Wednesday, November 28, 2012

A quiet win

Sometimes in the law, the real win comes in not having your case heard. When you win at the Court of Appeals, you really don't want the Supreme Court to grant review of the case. Even if you're pretty sure the Supremes will see it the same way and you'll still win, it just delays the relief to the client and means the police or prosecutors might keep doing the wrong thing for a while longer, which means there might be a defendant somewhere who will fall through the cracks and have the wrong thing stick to his case.

So it's really not a bad thing that the United States Supreme Court this week declined to review a case out of Illinois that challenged that state's broadly-written eavesdropping law. The law makes it a felony, punishable by up to 15 years, to record someone without that person's permission. Now, lots of states have laws against recording a person without that person's permission. But most states also have an exception for recording a person who does not have a reasonable expectation of privacy. Which is why it's perfectly legal to photograph or video record random people on the street. The purpose of the eavesdropping laws is to protect people who think they're engaging in private behavior, like personal conversations or, you know, bedroom stuff.

The Illinois law, though, does not have any such exception. Which has made it the perfect state to fall at the center of the fight over citizens recording the actions of cops. In this era of smart phones, it's become common for bystanders to arrests to break out that phone and record the incident. Sadly, it has also become somewhat common for cops to challenge those bystanders, harass them, arrest them, delete the footage, etc.  In most states, the camera operator has a pretty solid defense by arguing that police officers acting in their official capacity don't have a reasonable expectation of privacy. How can they? They have to fill out reports of everything. They have to expect to testify about arrests, the statements made and the actions taken during them.

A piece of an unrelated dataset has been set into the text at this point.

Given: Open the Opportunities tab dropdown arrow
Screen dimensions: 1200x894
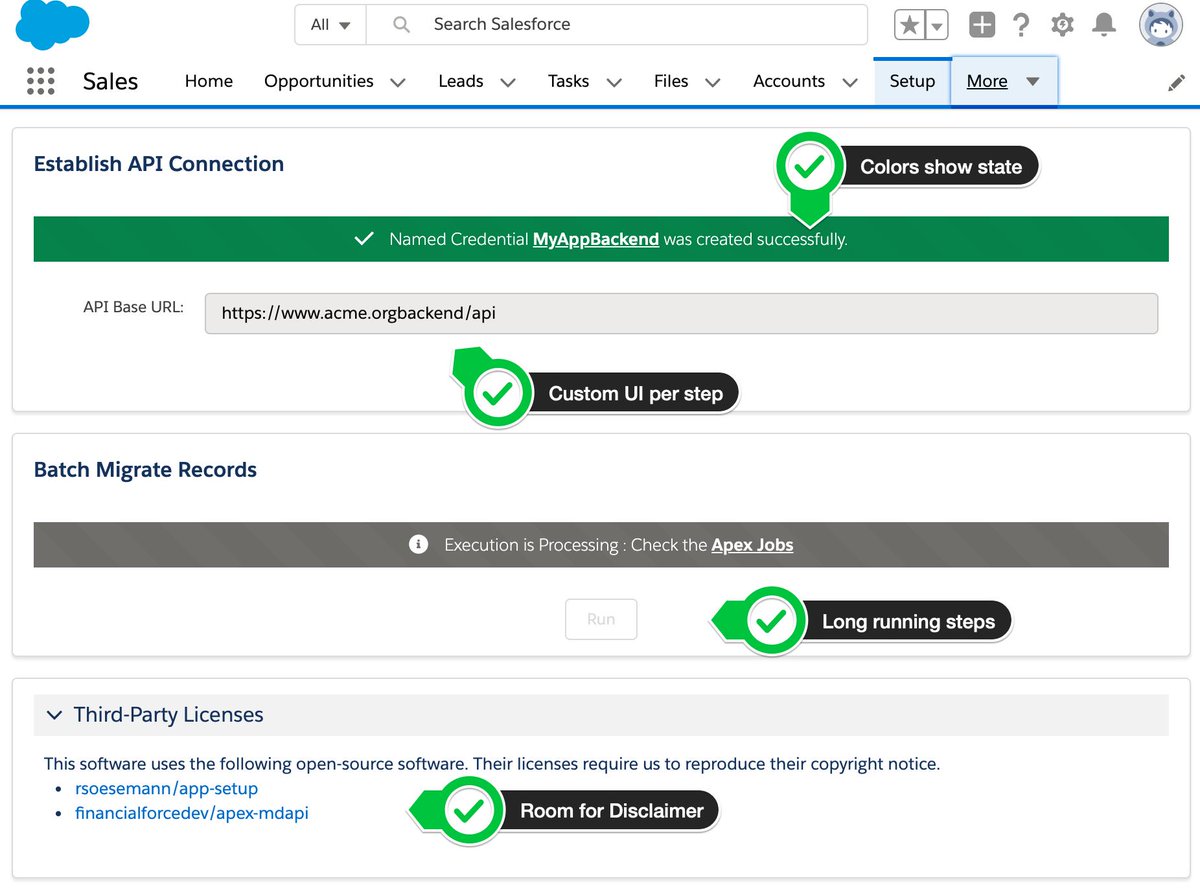Looking at the screenshot, I should pyautogui.click(x=398, y=82).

In the Illinois case SCOTUS declined to review, the ACLU filed suit, claiming a First Amendment right to record police, so fortunately no bad conviction is involved. The ACLU wanted to launch a government accountability program and wanted assurance that its employees wouldn't be arrested. The 7th Circuit Court of Appeals agreed with the ACLU that we the people get to gather information on our government officials. And now SCOTUS has let that ruling stand by declining to take the case.

For the ACLU and residents of Illinois who were facing prosecution under this application of the eavesdropping law, this cert denial is a good thing. And it means that the only federal appellate case law out there affirms citizens' rights to record the police. But this probably won't be the last we hear of this issue. In that sense, it would have been nice for SCOTUS to take cert and provide a little finality. But then again, they ruled flag burning couldn't be outlawed over 20 years ago and we still hear about occasional flag desecration prosecutions, so maybe we'll still hear about cops arresting citizens for recording arrests for years to come. Let's just hope not in Illinois.